JSON Field Storage Pattern

Problem Context

In Salesforce development, we often encounter scenarios where we need to store structured, supplementary data that:

  • Is primarily for display or informational purposes

  • Won't be used in SOQL queries, workflows, or process automation

  • Varies in structure between records

  • Would otherwise require creating numerous custom fields or related objects

  • Needs to maintain flexibility for future changes without schema modifications

Traditional approaches like creating custom objects or fields for every piece of data can lead to:

  • Object proliferation and complexity

  • Hitting Salesforce limits (custom field limits, object limits)

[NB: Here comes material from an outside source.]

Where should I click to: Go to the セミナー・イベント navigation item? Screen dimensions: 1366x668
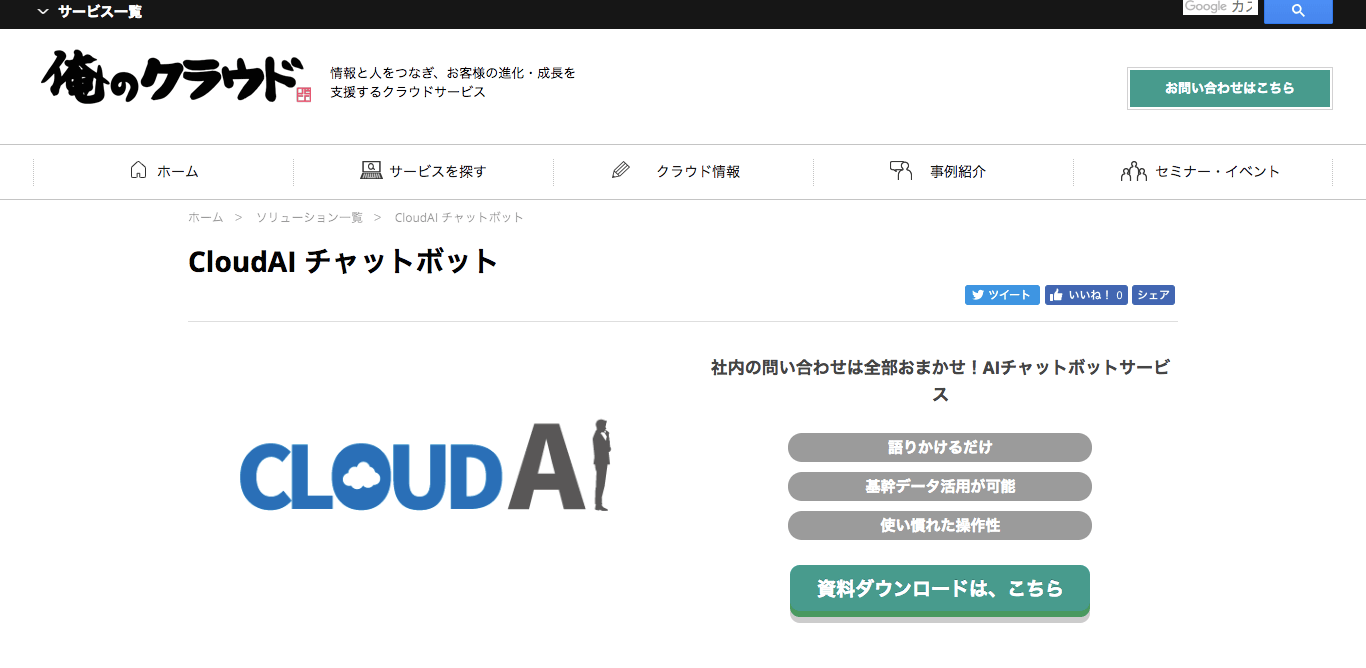click(1217, 171)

  • Maintenance overhead for rarely-used fields

  • Performance impacts from excessive joins

  • Schema rigidity that hampers rapid iteration

Solution: JSON Storage in LongTextArea Fields

The pattern leverages Salesforce's LongTextArea fields to store JSON-serialized data, providing a flexible, schema-less approach for non-transactional information.

Field Definition Pattern

Define a generic Metadata__c field on objects that need flexible data storage:

<?xml version="1.0" encoding="UTF-8"?>
<CustomField xmlns="http://soap.sforce.com/2006/04/metadata">
    <fullName>Metadata__c</fullName>
    <description>Stores supplementary data as JSON for display purposes</description>
    <externalId>false</externalId>
    <label>Metadata</label>
    <length>131072</length>
    <trackHistory>false</trackHistory>
    <trackTrending>false</trackTrending>
    <type>LongTextArea</type>
    <visibleLines>3</visibleLines>
</CustomField>

Key Configuration Decisions:

  • Field Type: LongTextArea provides up to 131,072 characters (sufficient for complex JSON structures)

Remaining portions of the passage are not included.